В школу приходилось идти по солнцепеку через цветущий, заросший высокими травами луг, вдоль горы и через загородный парк, очень большой и отлично устроенный. Там разгуливали элегантные офицеры в своих нарядных формах, где были сочетания кофе с молоком, бирюзы, кирпичного цвета с небесно-голубым или темно-синим, и дамы под зонтиками, в светлых летних платьях. В парке был ресторан, по вечерам освещенный лампионами, где мы иногда слушали музыку цыганского оркестра. Цыган-дирижер (с розовым галстуком!) играл на скрипке и, когда видел, что кто-нибудь задумается, заслушавшись его игры, приближался к слушателю и наигрывал над его ухом. Иногда же садился в цветочную клумбу и там заливался на скрипке. Цыгане тянули свои бесконечные «сердцещипательные» мотивы, порой действительно очаровательные, подобные, может быть, тем, что слышал Брамс. Играли без нот, по слуху и импровизировали. Среди этих музыкантов один отличался удивительной игрой на цимбалах; свой инструмент он ставил на пустой бочонок для резонанса. Все это было самое подлинное — мы были в сердце Венгрии!

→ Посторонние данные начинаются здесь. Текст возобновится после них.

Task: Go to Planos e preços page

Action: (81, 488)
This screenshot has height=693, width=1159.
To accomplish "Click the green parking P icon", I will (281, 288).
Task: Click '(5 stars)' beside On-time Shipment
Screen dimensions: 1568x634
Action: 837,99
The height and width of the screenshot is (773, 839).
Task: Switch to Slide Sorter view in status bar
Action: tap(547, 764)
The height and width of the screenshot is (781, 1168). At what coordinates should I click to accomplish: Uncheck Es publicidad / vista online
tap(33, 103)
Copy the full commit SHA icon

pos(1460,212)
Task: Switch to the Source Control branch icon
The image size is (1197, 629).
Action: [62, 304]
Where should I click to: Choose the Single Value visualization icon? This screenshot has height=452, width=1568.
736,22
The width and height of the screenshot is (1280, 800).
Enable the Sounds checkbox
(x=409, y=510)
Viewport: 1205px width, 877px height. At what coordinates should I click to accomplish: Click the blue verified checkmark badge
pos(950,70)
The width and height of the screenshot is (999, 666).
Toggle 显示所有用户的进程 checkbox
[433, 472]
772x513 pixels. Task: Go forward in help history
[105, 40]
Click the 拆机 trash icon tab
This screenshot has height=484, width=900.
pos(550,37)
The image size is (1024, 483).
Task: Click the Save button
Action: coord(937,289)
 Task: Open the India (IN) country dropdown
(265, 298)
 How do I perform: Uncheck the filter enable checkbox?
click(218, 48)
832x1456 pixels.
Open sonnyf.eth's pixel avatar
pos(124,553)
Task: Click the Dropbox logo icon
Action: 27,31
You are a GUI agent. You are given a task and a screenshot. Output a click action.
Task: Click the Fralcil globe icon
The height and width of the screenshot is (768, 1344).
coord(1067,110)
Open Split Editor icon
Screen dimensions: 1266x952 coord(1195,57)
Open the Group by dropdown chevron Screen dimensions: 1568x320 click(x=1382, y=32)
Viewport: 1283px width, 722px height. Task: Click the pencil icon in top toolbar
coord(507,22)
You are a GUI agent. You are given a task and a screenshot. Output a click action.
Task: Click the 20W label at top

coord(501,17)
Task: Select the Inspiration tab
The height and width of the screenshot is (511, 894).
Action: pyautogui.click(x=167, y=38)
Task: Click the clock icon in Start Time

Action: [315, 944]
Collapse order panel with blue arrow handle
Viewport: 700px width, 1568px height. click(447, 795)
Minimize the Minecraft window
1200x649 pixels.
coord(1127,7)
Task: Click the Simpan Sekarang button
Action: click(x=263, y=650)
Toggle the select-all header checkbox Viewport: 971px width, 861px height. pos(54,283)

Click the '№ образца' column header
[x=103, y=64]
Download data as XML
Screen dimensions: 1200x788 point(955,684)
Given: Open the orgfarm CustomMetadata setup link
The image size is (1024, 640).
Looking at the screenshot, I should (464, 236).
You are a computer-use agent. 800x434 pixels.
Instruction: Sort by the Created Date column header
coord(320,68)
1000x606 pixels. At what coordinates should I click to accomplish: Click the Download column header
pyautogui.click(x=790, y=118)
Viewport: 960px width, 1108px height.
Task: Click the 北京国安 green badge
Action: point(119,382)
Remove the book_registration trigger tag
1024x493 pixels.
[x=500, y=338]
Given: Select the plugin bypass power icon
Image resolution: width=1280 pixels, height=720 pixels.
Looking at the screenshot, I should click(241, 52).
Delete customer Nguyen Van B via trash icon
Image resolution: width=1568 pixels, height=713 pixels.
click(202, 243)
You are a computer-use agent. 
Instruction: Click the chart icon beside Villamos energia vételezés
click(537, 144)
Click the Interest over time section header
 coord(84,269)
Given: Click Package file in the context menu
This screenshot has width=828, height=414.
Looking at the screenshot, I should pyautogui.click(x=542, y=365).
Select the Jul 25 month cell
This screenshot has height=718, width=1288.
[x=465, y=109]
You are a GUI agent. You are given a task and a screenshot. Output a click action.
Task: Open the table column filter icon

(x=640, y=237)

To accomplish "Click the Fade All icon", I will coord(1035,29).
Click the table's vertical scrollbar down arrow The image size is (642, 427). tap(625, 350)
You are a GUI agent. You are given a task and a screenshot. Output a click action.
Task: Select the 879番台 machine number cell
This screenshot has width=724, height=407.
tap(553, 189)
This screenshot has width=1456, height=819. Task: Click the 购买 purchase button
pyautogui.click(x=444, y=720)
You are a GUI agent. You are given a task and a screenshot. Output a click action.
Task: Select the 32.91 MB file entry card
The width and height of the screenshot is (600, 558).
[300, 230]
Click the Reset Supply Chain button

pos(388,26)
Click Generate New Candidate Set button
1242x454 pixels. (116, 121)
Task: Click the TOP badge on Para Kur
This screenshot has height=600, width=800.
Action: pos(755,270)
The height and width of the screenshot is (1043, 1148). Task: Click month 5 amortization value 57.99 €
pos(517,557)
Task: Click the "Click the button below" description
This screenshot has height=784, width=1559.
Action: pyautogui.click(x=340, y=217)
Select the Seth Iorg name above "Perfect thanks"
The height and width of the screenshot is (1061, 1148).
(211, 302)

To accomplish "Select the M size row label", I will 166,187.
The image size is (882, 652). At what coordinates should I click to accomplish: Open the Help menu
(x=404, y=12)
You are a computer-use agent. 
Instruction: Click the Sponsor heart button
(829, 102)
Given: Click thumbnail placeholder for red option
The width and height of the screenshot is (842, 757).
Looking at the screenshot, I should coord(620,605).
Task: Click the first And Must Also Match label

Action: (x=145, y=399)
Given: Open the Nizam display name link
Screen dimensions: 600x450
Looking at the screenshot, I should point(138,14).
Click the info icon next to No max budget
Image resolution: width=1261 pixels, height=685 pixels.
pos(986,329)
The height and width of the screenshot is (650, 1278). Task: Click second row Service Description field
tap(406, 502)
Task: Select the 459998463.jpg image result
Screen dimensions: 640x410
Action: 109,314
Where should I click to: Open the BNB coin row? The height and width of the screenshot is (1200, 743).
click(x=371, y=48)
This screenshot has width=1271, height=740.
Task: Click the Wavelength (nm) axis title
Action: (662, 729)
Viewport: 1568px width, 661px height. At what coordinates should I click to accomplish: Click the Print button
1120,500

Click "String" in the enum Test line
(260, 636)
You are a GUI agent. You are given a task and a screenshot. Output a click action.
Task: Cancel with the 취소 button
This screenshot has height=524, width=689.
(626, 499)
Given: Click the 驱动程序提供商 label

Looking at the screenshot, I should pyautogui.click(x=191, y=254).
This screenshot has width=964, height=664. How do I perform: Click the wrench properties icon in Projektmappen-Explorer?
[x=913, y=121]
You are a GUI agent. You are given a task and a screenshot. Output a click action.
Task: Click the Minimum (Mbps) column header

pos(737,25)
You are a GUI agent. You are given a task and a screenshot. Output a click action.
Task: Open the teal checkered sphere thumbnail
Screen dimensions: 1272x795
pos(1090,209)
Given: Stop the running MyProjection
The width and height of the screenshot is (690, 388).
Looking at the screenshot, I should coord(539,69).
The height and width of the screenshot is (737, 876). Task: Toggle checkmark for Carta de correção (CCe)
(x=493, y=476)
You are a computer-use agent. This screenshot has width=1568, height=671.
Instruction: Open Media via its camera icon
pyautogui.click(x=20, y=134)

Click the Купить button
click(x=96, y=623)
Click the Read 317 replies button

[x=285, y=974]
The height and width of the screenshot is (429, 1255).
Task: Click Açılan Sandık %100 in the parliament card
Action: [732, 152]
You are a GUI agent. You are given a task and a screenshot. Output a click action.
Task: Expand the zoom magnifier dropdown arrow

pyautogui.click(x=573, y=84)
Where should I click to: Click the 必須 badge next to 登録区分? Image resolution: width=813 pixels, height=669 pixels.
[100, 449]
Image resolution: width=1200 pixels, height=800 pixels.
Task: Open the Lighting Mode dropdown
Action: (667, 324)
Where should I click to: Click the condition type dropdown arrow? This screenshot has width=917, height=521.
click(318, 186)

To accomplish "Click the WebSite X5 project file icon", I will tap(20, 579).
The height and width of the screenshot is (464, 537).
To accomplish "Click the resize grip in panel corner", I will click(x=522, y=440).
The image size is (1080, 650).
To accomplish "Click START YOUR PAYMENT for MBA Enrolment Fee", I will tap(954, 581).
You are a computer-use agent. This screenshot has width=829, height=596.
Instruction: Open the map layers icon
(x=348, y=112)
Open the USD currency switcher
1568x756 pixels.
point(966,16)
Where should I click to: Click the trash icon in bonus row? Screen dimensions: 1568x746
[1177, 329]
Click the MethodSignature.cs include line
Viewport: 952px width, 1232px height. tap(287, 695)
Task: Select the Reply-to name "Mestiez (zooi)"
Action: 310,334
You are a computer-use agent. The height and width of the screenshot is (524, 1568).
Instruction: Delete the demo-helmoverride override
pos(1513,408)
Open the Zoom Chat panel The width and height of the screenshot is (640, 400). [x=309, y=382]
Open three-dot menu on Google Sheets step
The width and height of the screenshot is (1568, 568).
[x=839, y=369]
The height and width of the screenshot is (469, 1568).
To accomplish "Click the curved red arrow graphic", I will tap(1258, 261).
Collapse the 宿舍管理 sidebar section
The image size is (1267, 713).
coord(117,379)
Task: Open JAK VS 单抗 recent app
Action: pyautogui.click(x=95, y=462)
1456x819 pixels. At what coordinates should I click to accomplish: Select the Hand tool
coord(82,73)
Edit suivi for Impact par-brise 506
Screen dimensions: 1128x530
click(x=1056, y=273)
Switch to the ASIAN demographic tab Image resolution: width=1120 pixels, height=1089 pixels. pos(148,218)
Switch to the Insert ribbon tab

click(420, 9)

Я с большим рвением принялся работать в новой обстановке и в новой среде. Так как работали на рассеянном свете, задачи для меня были совершенно новы. Холлоши все время толковал о «чувстве» формы. Он при этом остерегал от излишнего подчеркивания (nicht übertreiben), остерегал и от сухости и замученности и все время напоминал и требовал, чтобы линии, штрих, мазок были «свежими». Все, что он говорил, — с большим жаром и искренностью, часто указывая на сердце и стуча в грудь, — было гораздо тоньше, чем корректуры Ашбе. Он превосходно анализировал форму (особенно интересны были его схемы носа и глаза). Благодаря его горячим внушениям все работали очень усердно. Он внушал внимательно вглядываться в характерное и индивидуальное. В противоположность Ашбе он не предлагал никаких готовых формул и в этом отношении был совершенно чужд академизму. Школа Ашбе со своими рецептами по сравнению со школой Холлоши могла действительно казаться по-своему академической. То, что Холлоши при этом говорил нам о «впечатлении», больше всего приближало нас к сущности импрессионизма.